And then, whilst reading through some of the backend code, I saw this innocuous little line:
Document document = new SAXBuilder().build(new FileReader(file));
See the problem? Look again. Notice the
FileReader? I’m such an idiot. Here’s the deal. XML files can contain any of thousands of different Unicode characters and can use a bunch of different encodings to map those to bytes. The encoding used on a particular XML document is indicated in the prolog, such as:
<?xml version="1.1" encoding="UTF-8"?>
I don’t really use XML 1.1; I just put that in to piss off Elliotte. 😉 Note the encoding. Now, back to our
Readers in Java are nice because they handle converting bytes into characters automatically. But in order to do that, they have to know what encoding was used on the bytes they are being handed. If you don’t specify an encoding, a
Reader will use the operating system’s default encoding.

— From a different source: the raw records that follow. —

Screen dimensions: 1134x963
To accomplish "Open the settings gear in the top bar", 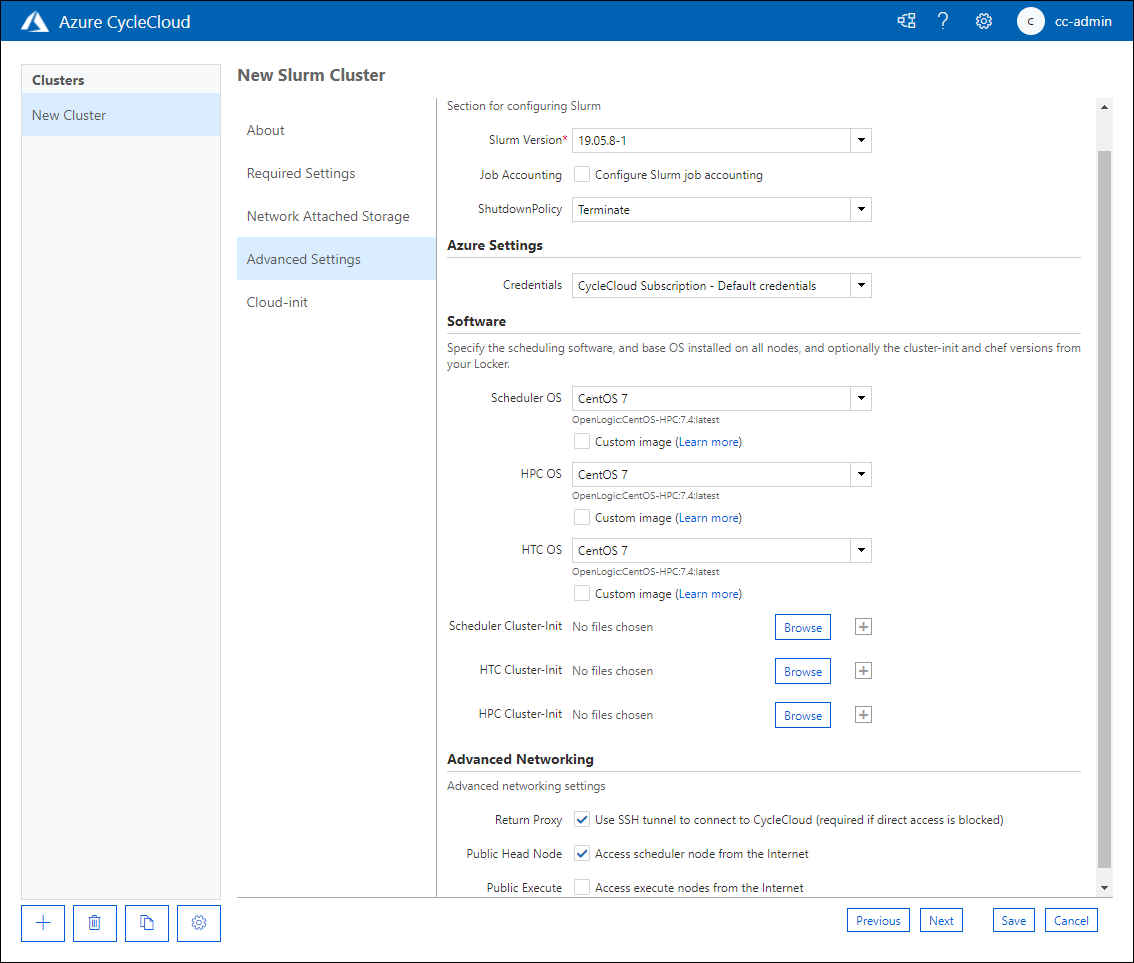I will click(983, 20).
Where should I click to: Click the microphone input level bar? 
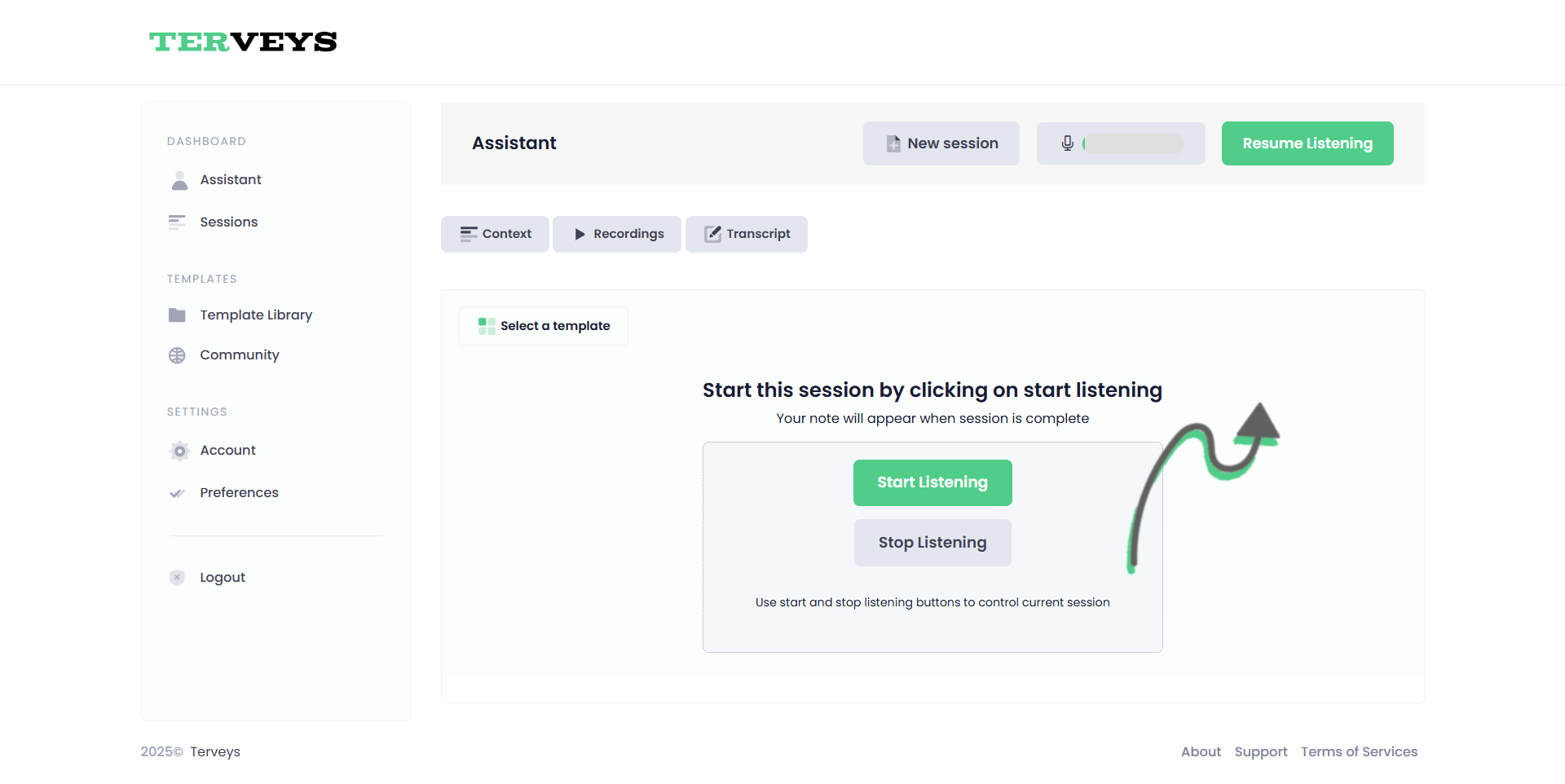pos(1134,144)
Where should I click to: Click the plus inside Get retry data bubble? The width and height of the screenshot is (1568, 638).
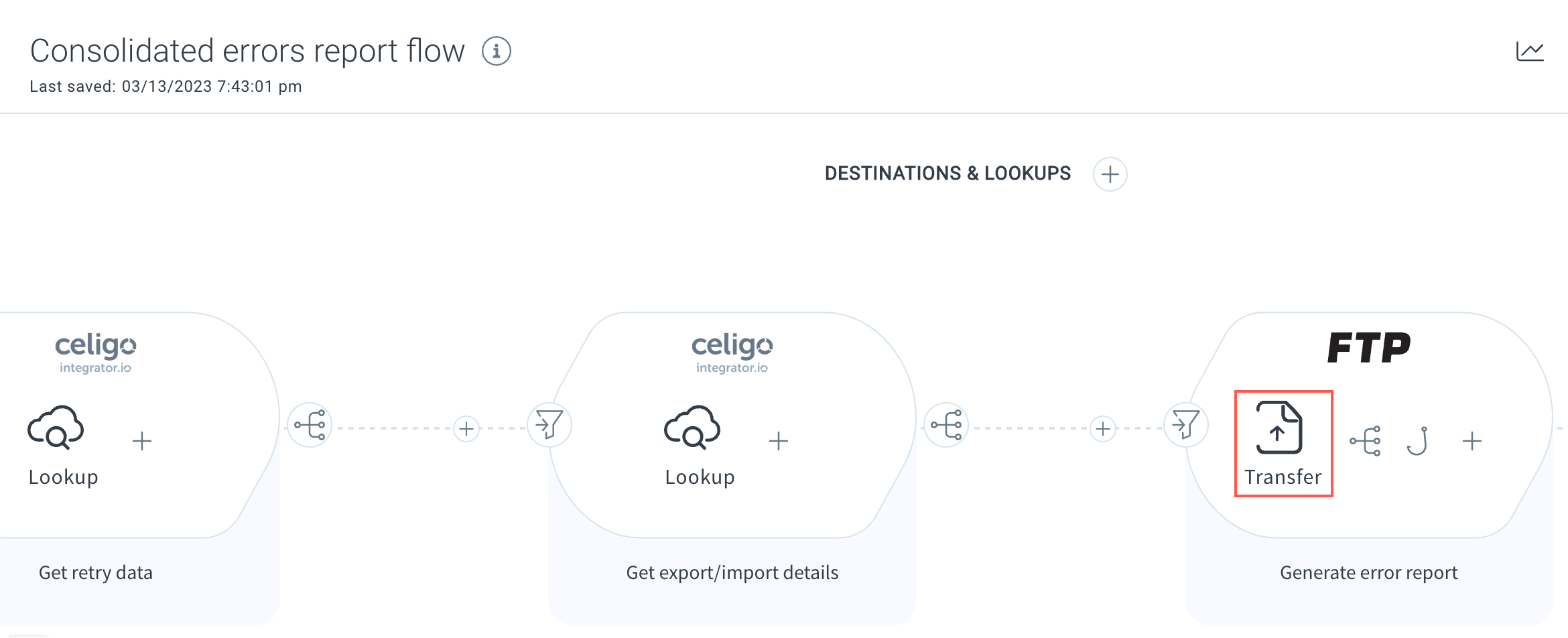[142, 441]
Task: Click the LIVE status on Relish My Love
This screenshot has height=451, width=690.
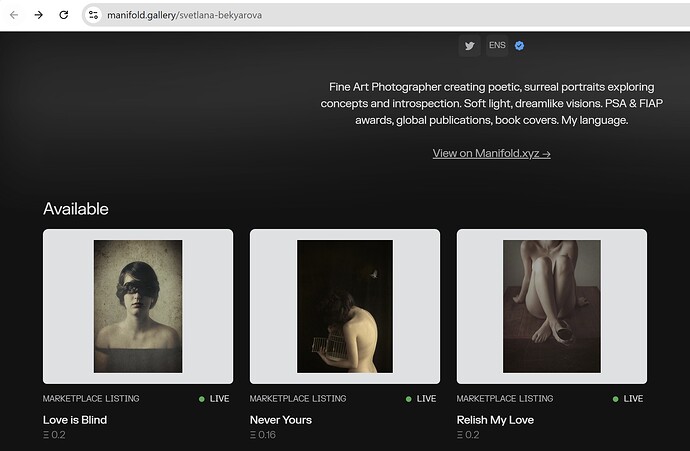Action: pos(633,399)
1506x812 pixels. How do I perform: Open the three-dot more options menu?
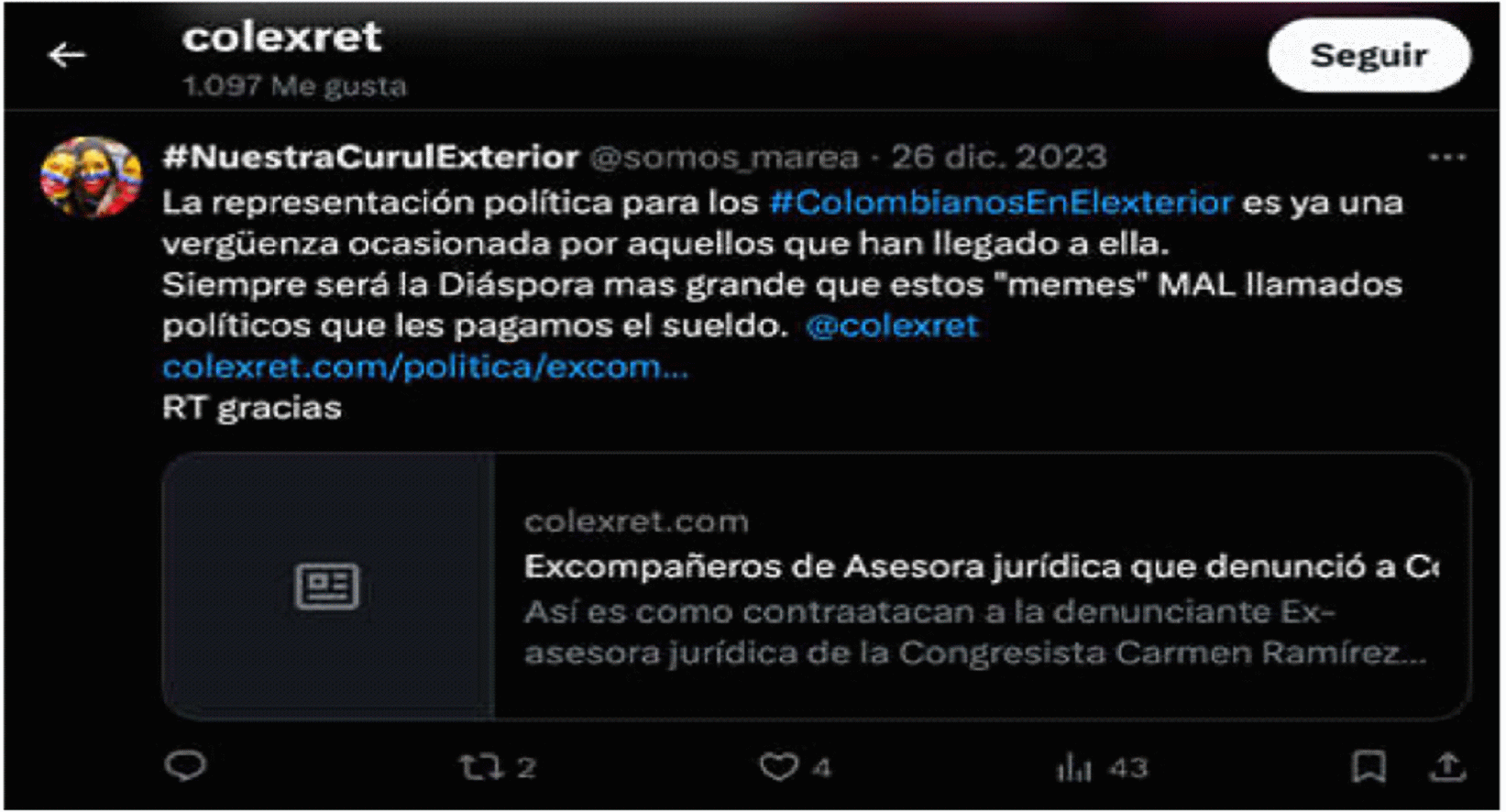1446,159
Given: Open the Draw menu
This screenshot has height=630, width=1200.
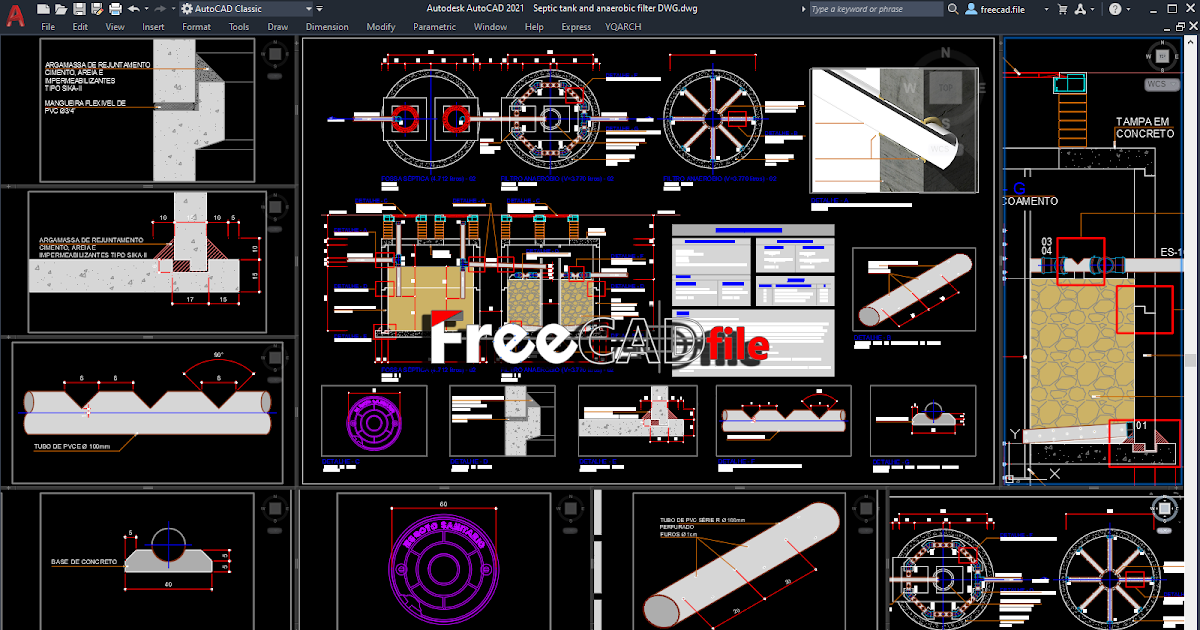Looking at the screenshot, I should pyautogui.click(x=277, y=26).
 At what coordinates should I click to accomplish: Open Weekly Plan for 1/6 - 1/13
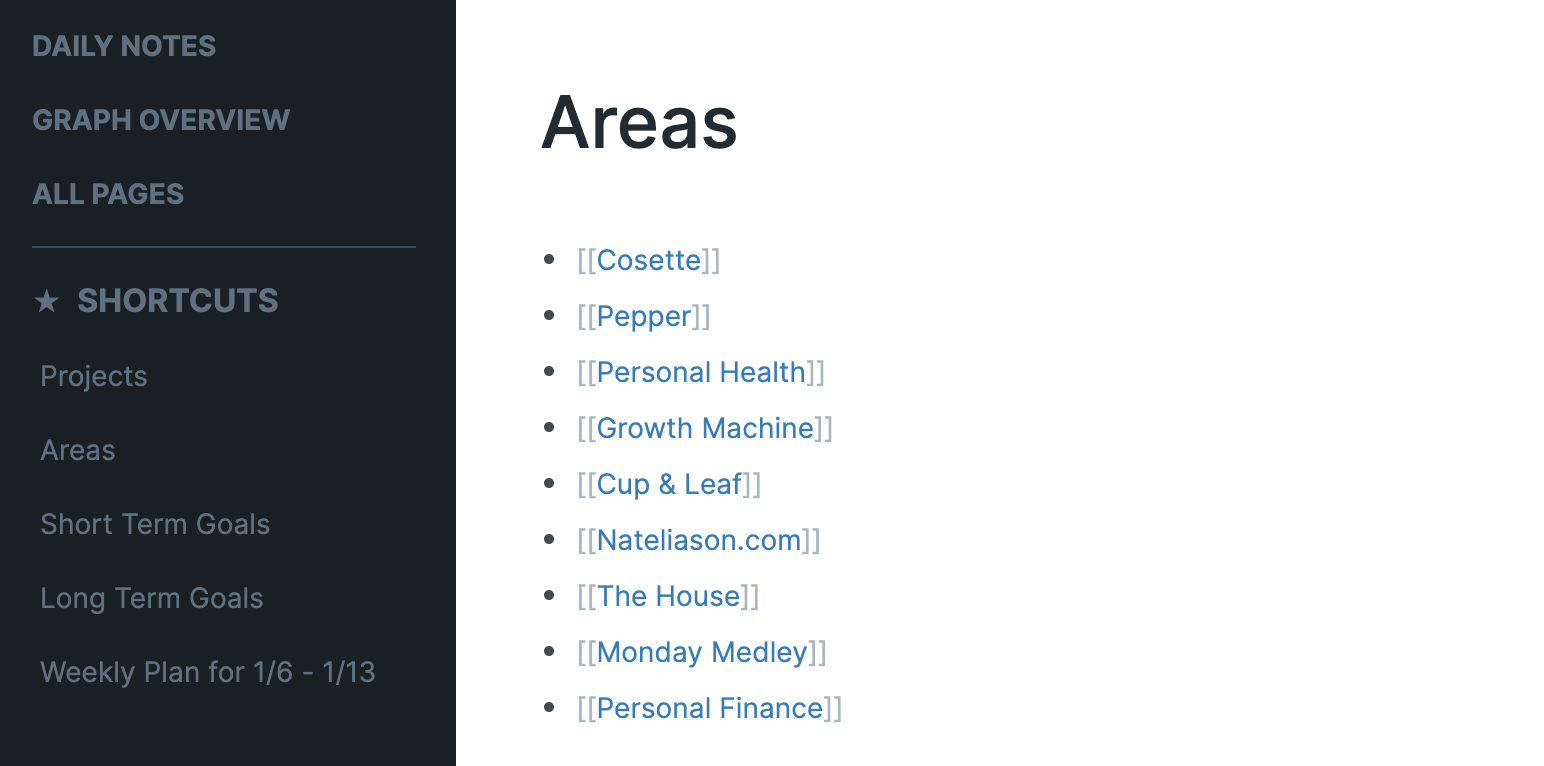[x=208, y=672]
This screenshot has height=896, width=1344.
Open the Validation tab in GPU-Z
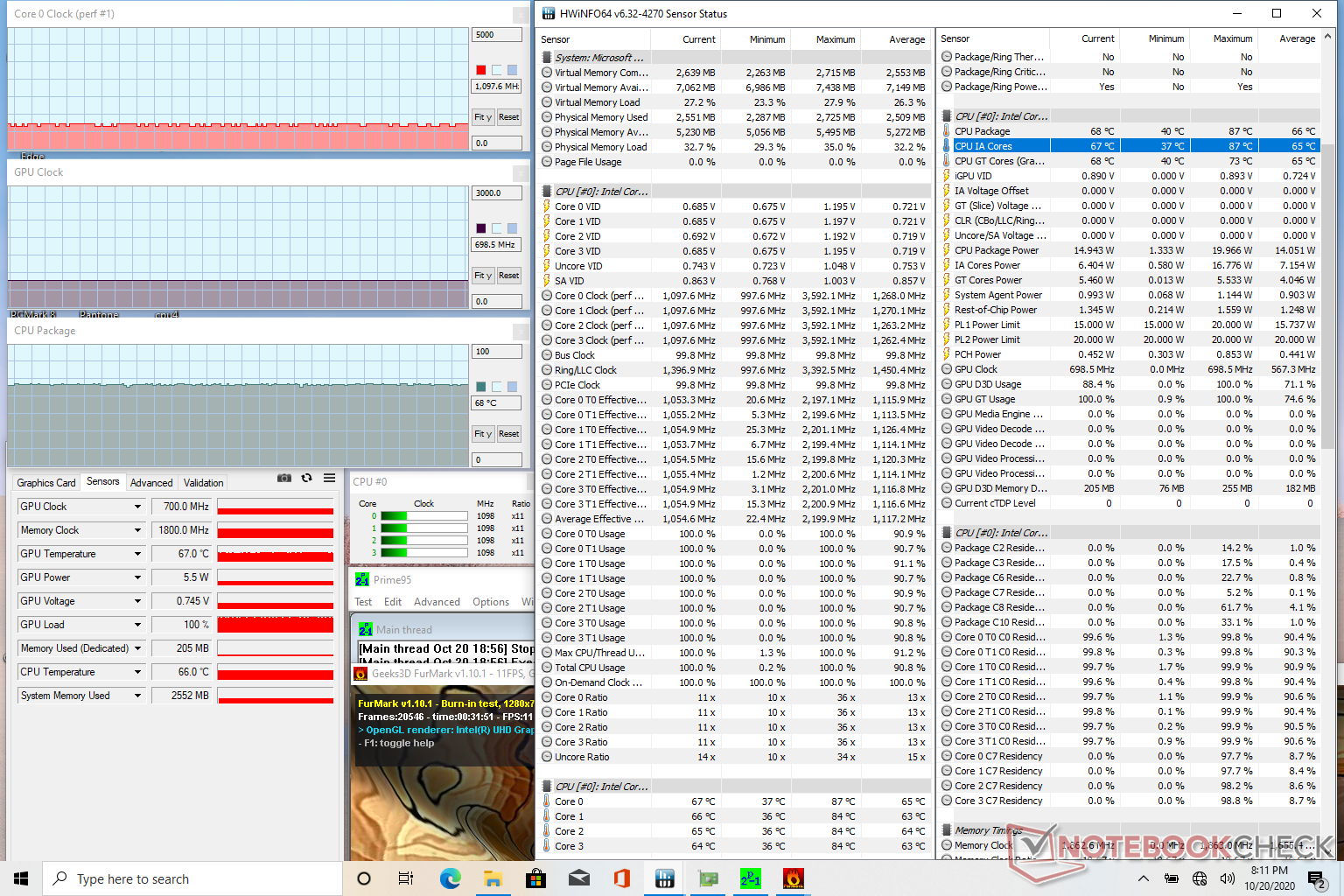click(x=203, y=483)
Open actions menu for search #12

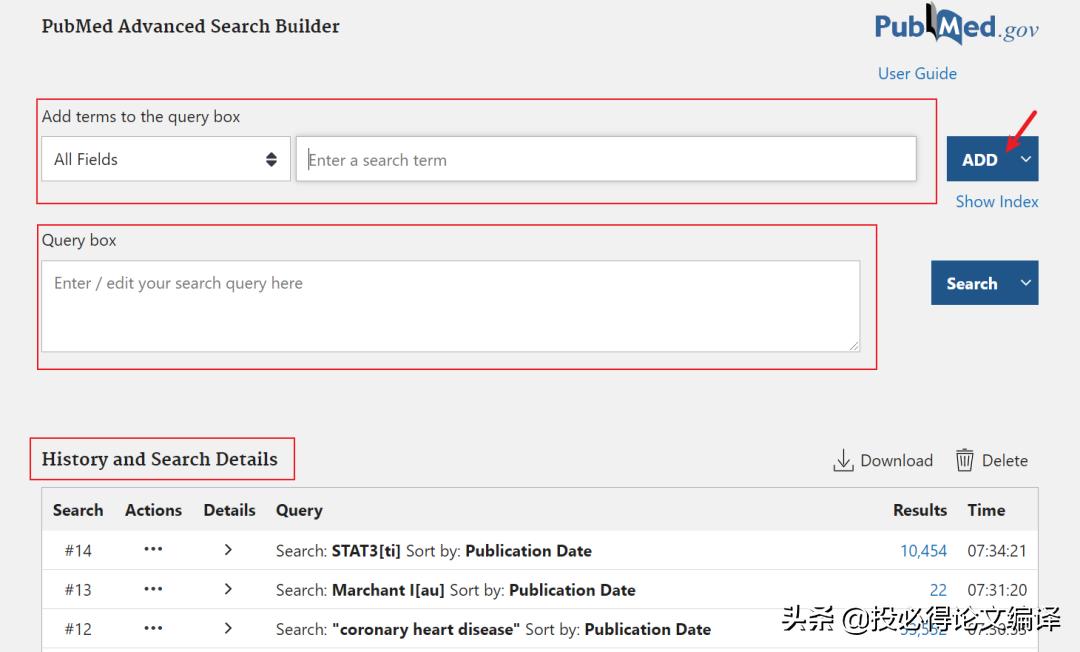153,629
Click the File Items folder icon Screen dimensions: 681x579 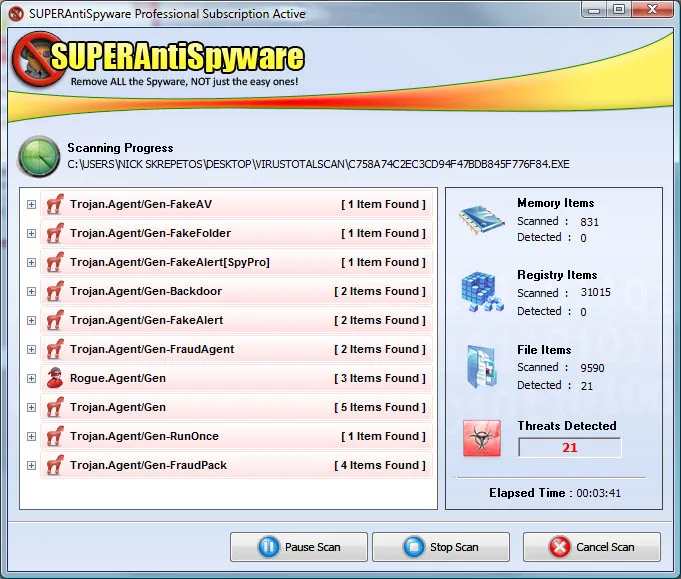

Ahhh, and there’s our problem. PCs, Macs, *nix, they all use different encoding schemes by default, and they ain’t UTF-8 (actually, on some *nixs it might be, I dunno). My XML files were UTF-8 encoded. So when I used a
Reader to parse my XML file, the XML parser was misinterpreting many of my characters.
This is the code I should have written:
Document document = new SAXBuilder().build(new FileInputStream(file));
If you hand an XML parser bytes, which is the currency of
InputStreams, the parser handles converting those bytes to characters itself, and uses the encoding in the XML prolog to configure itself for that process. If you hand it characters… it’s stuck using those characters and can’t affect the decoding process one whit, since it occurs a level beneath it.
It turns out this is a rather insidious bug. Because most encodings are the same in how they assign the characters mapped to byte values 0-255 (since the ASCII standard was so pervasive), and because those are by far the most common characters for most folks here in the United States, you can go a long way with character encoding bugs like this and never know any different. But the day you add a higher value character… weird things happen.
Learn from me. Spare yourself the pain of wrestling with this one yourself. Make me feel my time was well spent. Never, ever use a
Reader to parse in an XML file. There’s already a great system for letting the parser handle the decoding; let it.